Top of DATASET

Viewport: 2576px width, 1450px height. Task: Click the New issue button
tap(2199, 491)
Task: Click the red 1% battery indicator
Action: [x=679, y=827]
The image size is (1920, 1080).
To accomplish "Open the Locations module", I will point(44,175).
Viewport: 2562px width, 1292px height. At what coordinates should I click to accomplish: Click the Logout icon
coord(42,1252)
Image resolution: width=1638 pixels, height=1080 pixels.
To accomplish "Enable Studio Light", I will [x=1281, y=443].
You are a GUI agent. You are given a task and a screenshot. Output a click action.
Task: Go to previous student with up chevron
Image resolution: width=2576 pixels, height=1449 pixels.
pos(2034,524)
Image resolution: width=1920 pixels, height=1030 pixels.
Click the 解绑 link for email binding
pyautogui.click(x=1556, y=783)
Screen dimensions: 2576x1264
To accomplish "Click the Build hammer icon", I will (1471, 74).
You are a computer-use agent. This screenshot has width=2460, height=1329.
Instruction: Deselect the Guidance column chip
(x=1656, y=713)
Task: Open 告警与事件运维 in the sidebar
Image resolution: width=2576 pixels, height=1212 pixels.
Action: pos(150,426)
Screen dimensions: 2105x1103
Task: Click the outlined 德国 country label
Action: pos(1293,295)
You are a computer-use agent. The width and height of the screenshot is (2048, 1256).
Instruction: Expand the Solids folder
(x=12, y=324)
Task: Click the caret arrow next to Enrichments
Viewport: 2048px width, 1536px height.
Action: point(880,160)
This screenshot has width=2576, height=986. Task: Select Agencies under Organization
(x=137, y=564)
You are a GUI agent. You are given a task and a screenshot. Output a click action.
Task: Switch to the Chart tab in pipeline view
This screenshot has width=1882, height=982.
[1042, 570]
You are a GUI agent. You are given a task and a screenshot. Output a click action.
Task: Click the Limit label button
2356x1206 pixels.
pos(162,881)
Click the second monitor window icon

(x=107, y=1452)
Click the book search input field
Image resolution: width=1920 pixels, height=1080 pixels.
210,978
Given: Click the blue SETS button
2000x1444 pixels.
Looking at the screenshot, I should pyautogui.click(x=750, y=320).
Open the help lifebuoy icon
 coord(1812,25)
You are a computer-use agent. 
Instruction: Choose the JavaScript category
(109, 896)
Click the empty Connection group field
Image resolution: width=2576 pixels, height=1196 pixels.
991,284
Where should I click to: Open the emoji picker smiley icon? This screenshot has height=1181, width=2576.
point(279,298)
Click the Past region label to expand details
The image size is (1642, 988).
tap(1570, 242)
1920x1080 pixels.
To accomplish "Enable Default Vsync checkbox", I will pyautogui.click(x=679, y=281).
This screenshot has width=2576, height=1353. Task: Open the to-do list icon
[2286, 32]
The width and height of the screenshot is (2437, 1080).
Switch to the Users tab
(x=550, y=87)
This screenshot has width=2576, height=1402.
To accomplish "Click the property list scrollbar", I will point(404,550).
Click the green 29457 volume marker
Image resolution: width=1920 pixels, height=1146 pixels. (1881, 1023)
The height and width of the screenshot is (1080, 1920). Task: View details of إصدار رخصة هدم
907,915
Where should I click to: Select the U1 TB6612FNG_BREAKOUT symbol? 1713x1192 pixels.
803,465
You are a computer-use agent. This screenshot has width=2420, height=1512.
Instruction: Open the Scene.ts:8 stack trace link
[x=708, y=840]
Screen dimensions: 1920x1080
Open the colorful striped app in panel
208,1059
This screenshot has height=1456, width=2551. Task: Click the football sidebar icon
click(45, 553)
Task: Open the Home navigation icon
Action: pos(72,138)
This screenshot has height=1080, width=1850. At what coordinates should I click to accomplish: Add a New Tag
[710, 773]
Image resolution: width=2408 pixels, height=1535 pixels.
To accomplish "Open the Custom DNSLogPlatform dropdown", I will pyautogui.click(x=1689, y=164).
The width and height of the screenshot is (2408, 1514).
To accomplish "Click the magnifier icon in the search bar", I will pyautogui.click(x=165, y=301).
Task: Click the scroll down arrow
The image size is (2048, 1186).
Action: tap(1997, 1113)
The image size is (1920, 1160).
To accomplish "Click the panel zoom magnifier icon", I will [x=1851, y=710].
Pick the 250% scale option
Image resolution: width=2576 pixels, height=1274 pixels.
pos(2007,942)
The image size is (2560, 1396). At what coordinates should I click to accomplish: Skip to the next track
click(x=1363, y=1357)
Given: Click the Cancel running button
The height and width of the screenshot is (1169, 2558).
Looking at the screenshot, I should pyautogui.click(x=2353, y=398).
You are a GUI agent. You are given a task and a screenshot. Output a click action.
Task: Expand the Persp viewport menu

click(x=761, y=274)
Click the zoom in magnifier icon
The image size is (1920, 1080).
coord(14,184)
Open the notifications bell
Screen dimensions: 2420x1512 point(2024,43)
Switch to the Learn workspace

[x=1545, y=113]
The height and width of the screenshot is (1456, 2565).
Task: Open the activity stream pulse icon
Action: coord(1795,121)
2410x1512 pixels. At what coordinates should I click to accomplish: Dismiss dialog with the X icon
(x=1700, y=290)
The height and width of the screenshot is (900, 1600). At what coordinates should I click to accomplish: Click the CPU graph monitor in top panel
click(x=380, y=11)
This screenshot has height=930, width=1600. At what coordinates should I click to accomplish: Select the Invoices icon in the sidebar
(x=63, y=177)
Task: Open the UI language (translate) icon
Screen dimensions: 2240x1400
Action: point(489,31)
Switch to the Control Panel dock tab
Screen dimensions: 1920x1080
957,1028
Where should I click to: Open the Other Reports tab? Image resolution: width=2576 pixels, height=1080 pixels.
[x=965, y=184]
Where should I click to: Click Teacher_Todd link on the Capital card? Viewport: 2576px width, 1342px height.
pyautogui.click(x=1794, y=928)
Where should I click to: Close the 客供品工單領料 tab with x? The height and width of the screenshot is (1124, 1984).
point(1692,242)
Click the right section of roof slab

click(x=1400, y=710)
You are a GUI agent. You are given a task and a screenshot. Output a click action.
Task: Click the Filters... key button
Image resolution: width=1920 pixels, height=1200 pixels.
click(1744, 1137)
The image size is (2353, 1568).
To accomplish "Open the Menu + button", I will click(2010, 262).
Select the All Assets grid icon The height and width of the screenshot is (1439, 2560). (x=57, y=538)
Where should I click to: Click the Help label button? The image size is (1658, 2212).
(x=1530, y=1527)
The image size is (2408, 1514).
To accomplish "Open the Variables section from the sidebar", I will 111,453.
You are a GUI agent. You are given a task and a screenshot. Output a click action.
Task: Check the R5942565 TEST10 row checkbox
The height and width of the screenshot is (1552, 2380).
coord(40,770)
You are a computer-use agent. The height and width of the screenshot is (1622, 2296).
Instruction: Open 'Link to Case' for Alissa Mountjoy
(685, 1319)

Bottom of DATASET

> _PROBLEM TO SOLVE_:
Set down the entries again exactly as they are.

> _YOUR RESPONSE_:
Viewport: 2576px width, 1450px height. Task: Click the New issue button
tap(2199, 491)
Task: Click the red 1% battery indicator
Action: [x=679, y=827]
The image size is (1920, 1080).
To accomplish "Open the Locations module", I will point(44,175).
Viewport: 2562px width, 1292px height. At what coordinates should I click to accomplish: Click the Logout icon
coord(42,1252)
Image resolution: width=1638 pixels, height=1080 pixels.
To accomplish "Enable Studio Light", I will [x=1281, y=443].
You are a GUI agent. You are given a task and a screenshot. Output a click action.
Task: Go to previous student with up chevron
Image resolution: width=2576 pixels, height=1449 pixels.
pos(2034,524)
Image resolution: width=1920 pixels, height=1030 pixels.
Click the 解绑 link for email binding
pyautogui.click(x=1556, y=783)
Screen dimensions: 2576x1264
To accomplish "Click the Build hammer icon", I will (1471, 74).
You are a computer-use agent. This screenshot has width=2460, height=1329.
Instruction: Deselect the Guidance column chip
(x=1656, y=713)
Task: Open 告警与事件运维 in the sidebar
Image resolution: width=2576 pixels, height=1212 pixels.
Action: pos(150,426)
Screen dimensions: 2105x1103
Task: Click the outlined 德国 country label
Action: pos(1293,295)
You are a computer-use agent. The width and height of the screenshot is (2048, 1256).
Instruction: Expand the Solids folder
(x=12, y=324)
Task: Click the caret arrow next to Enrichments
Viewport: 2048px width, 1536px height.
Action: point(880,160)
This screenshot has width=2576, height=986. Task: Select Agencies under Organization
(x=137, y=564)
You are a GUI agent. You are given a task and a screenshot. Output a click action.
Task: Switch to the Chart tab in pipeline view
This screenshot has width=1882, height=982.
[1042, 570]
You are a GUI agent. You are given a task and a screenshot. Output a click action.
Task: Click the Limit label button
2356x1206 pixels.
pos(162,881)
Click the second monitor window icon

(x=107, y=1452)
Click the book search input field
Image resolution: width=1920 pixels, height=1080 pixels.
210,978
Given: Click the blue SETS button
2000x1444 pixels.
Looking at the screenshot, I should pyautogui.click(x=750, y=320).
Open the help lifebuoy icon
 coord(1812,25)
You are a computer-use agent. 
Instruction: Choose the JavaScript category
(109, 896)
Click the empty Connection group field
Image resolution: width=2576 pixels, height=1196 pixels.
991,284
Where should I click to: Open the emoji picker smiley icon? This screenshot has height=1181, width=2576.
point(279,298)
Click the Past region label to expand details
The image size is (1642, 988).
tap(1570, 242)
1920x1080 pixels.
To accomplish "Enable Default Vsync checkbox", I will pyautogui.click(x=679, y=281).
This screenshot has width=2576, height=1353. Task: Open the to-do list icon
[2286, 32]
The width and height of the screenshot is (2437, 1080).
Switch to the Users tab
(x=550, y=87)
This screenshot has width=2576, height=1402.
To accomplish "Click the property list scrollbar", I will point(404,550).
Click the green 29457 volume marker
Image resolution: width=1920 pixels, height=1146 pixels. (1881, 1023)
The height and width of the screenshot is (1080, 1920). Task: View details of إصدار رخصة هدم
907,915
Where should I click to: Select the U1 TB6612FNG_BREAKOUT symbol? 1713x1192 pixels.
803,465
You are a computer-use agent. This screenshot has width=2420, height=1512.
Instruction: Open the Scene.ts:8 stack trace link
[x=708, y=840]
Screen dimensions: 1920x1080
Open the colorful striped app in panel
208,1059
This screenshot has height=1456, width=2551. Task: Click the football sidebar icon
click(45, 553)
Task: Open the Home navigation icon
Action: pos(72,138)
This screenshot has height=1080, width=1850. At what coordinates should I click to accomplish: Add a New Tag
[710, 773]
Image resolution: width=2408 pixels, height=1535 pixels.
To accomplish "Open the Custom DNSLogPlatform dropdown", I will pyautogui.click(x=1689, y=164).
The width and height of the screenshot is (2408, 1514).
To accomplish "Click the magnifier icon in the search bar", I will pyautogui.click(x=165, y=301).
Task: Click the scroll down arrow
The image size is (2048, 1186).
Action: tap(1997, 1113)
The image size is (1920, 1160).
To accomplish "Click the panel zoom magnifier icon", I will [x=1851, y=710].
Pick the 250% scale option
Image resolution: width=2576 pixels, height=1274 pixels.
pos(2007,942)
The image size is (2560, 1396). At what coordinates should I click to accomplish: Skip to the next track
click(x=1363, y=1357)
Given: Click the Cancel running button
The height and width of the screenshot is (1169, 2558).
Looking at the screenshot, I should pyautogui.click(x=2353, y=398).
You are a GUI agent. You are given a task and a screenshot. Output a click action.
Task: Expand the Persp viewport menu

click(x=761, y=274)
Click the zoom in magnifier icon
The image size is (1920, 1080).
coord(14,184)
Open the notifications bell
Screen dimensions: 2420x1512 point(2024,43)
Switch to the Learn workspace

[x=1545, y=113]
The height and width of the screenshot is (1456, 2565).
Task: Open the activity stream pulse icon
Action: coord(1795,121)
2410x1512 pixels. At what coordinates should I click to accomplish: Dismiss dialog with the X icon
(x=1700, y=290)
The height and width of the screenshot is (900, 1600). At what coordinates should I click to accomplish: Click the CPU graph monitor in top panel
click(x=380, y=11)
This screenshot has height=930, width=1600. At what coordinates should I click to accomplish: Select the Invoices icon in the sidebar
(x=63, y=177)
Task: Open the UI language (translate) icon
Screen dimensions: 2240x1400
Action: point(489,31)
Switch to the Control Panel dock tab
Screen dimensions: 1920x1080
957,1028
Where should I click to: Open the Other Reports tab? Image resolution: width=2576 pixels, height=1080 pixels.
[x=965, y=184]
Where should I click to: Click Teacher_Todd link on the Capital card? Viewport: 2576px width, 1342px height.
pyautogui.click(x=1794, y=928)
Where should I click to: Close the 客供品工單領料 tab with x? The height and width of the screenshot is (1124, 1984).
point(1692,242)
Click the right section of roof slab

click(x=1400, y=710)
You are a GUI agent. You are given a task and a screenshot. Output a click action.
Task: Click the Filters... key button
Image resolution: width=1920 pixels, height=1200 pixels.
click(1744, 1137)
The image size is (2353, 1568).
To accomplish "Open the Menu + button", I will click(2010, 262).
Select the All Assets grid icon The height and width of the screenshot is (1439, 2560). (x=57, y=538)
Where should I click to: Click the Help label button? The image size is (1658, 2212).
(x=1530, y=1527)
The image size is (2408, 1514).
To accomplish "Open the Variables section from the sidebar", I will 111,453.
You are a GUI agent. You are given a task and a screenshot. Output a click action.
Task: Check the R5942565 TEST10 row checkbox
The height and width of the screenshot is (1552, 2380).
coord(40,770)
You are a computer-use agent. The height and width of the screenshot is (1622, 2296).
Instruction: Open 'Link to Case' for Alissa Mountjoy
(685, 1319)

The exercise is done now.